Por tal razão, com a evolução do pensamento internacional sobre a matéria, o Conselho da Liga das Nações previu expressamente no artigo 56 do Estatuto da Corte Permanente de Justiça Internacional (1920) – posteriormente alterado numericamente para o artigo 57 – que qualquer dos juízes poderia redigir uma opinião separada em caso de discordância da decisão dos demais.

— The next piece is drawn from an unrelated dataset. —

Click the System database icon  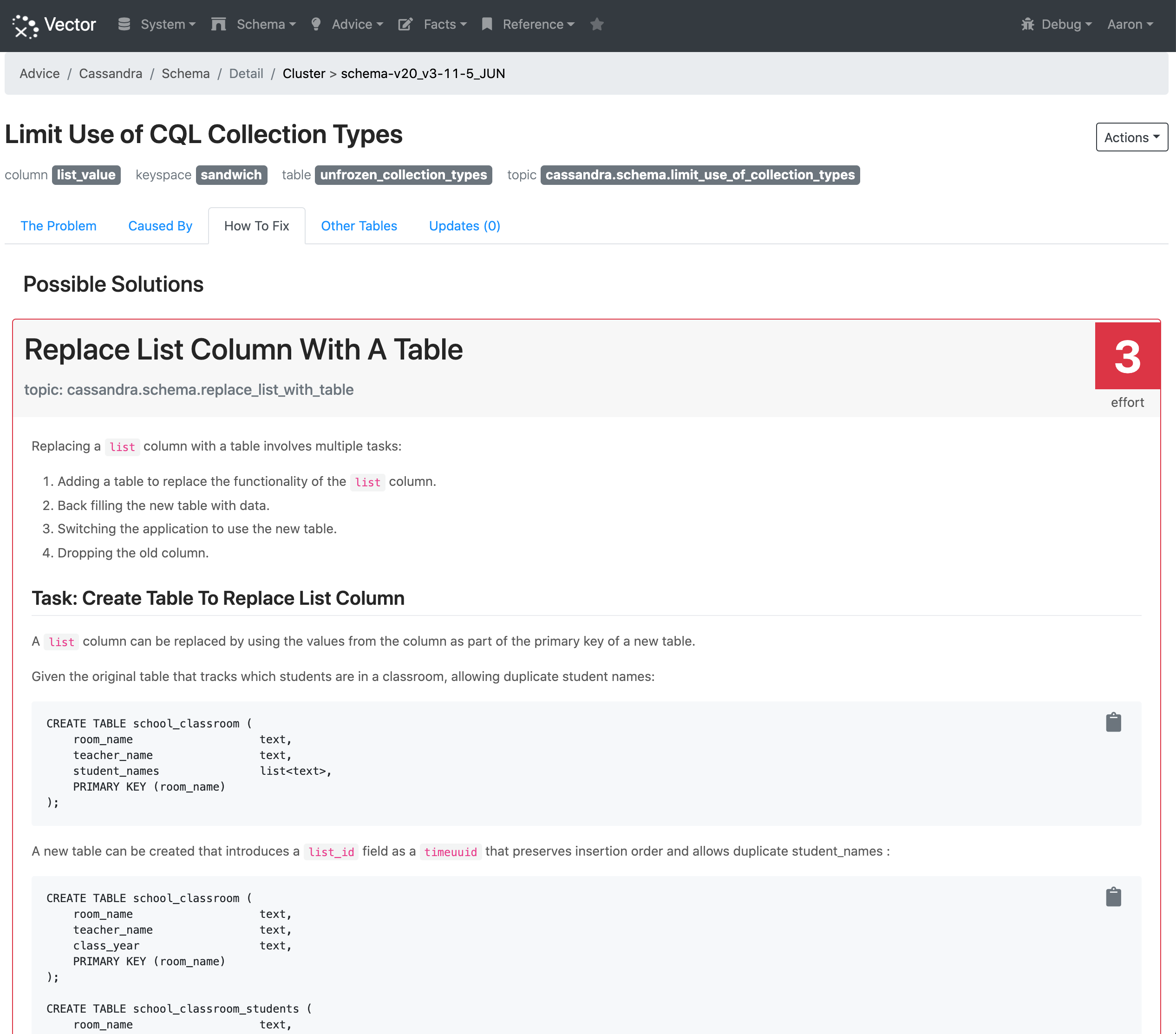[x=124, y=24]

Considerando, então, a nomenclatura dada pelo Estatuto da Corte Permanente de Justiça Internacional ao instrumento utilizado pelo juiz dissidente enquanto “opinião separada”, é importante que se advirta quanto à existência de diversas formas de tratar da divergência jurisdicional, a depender do autor de referência.

Tanto é assim que Robert Kolb (2014, p. 1047) trata das opiniões separadas como gênero que contém três espécies: opiniões individuais – com mesma conclusão, mas fundamentação diversa da Corte –, opiniões dissidentes – com conclusão e fundamentação diferentes da Corte – e declarações – com explicação sucinta da concordância ou discordância com a Corte, mas sem encerramento de toda a motivação.

Simon Junod (2017, p. 18-20), de maneira semelhante, trata as opiniões separadas como gênero, sendo as opiniões dissidentes e concordantes suas espécies.

No entanto, como bem explicita Ijaz Hussain (1969, p. 8), a tendência da Corte Internacional de Justiça – e das demais, que a têm como modelo – é de separar opiniões dissidentes das opiniões separadas. Assim, dissidentes são aquelas em que o julgador não consente com a parte operativa da decisão; separadas são redigidas apenas quando o juiz discordou da fundamentação da decisão, não da conclusão.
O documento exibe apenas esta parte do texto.